-- Tâche demandée --
D'après le texte sur la cybersécurité des véhicules électriques, à quelle condition un déploiement massif et rapide de ces véhicules peut-il avoir lieu ?

-- Texte source --
• • • • • • •

En raison même du nombre de connexions que les véhicules électriques utilisent (stations de recharge à domicile ou publiques, systèmes d’infodivertissement connectés, GPS communiquant avec des sources externes de données, etc.), rien n’est plus important que d’assurer la (cyber)sécurité du véhicule et celle de son propriétaire. De façon évidente, les acteurs malveillants attaquent là où ils trouvent une brèche de sécurité. Si certains gouvernements envisagent un déploiement massif et rapide de véhicules électriques, cela ne peut avoir lieu qu’à la condition que des mesures fermes dédiées à la sécurité des véhicules, des infrastructures et des citoyens soient établies. Sans cette base, les risquent ne pourront aller qu’en se multipliant à mesure que les technologies connectées se développent.

• • • • • • •

-- Contenu des données --
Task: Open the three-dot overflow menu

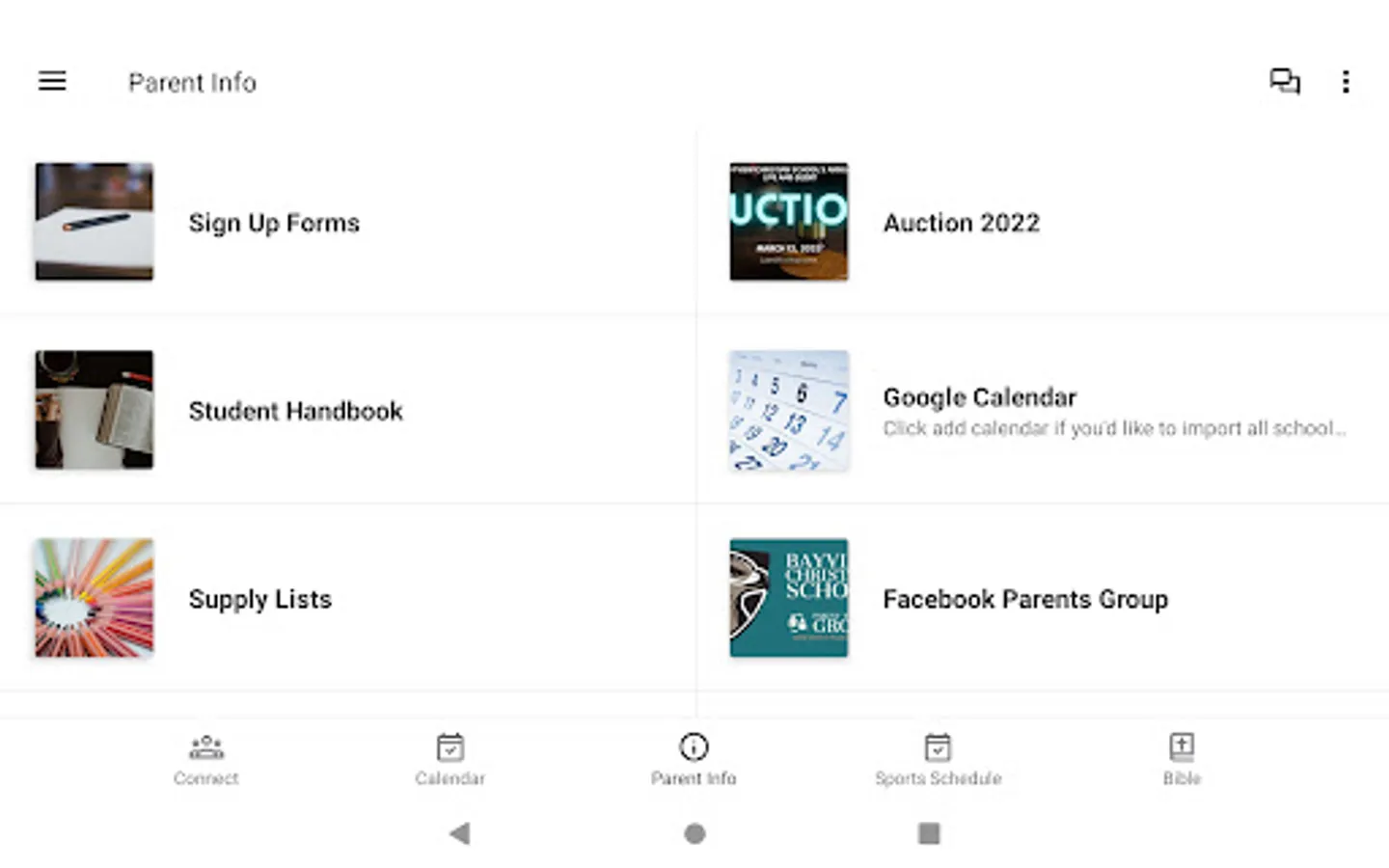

• • • • • • •

-- Solution rédigée --
Il faut que des mesures fermes dédiées à la sécurité des véhicules, des infrastructures et des citoyens soient établies.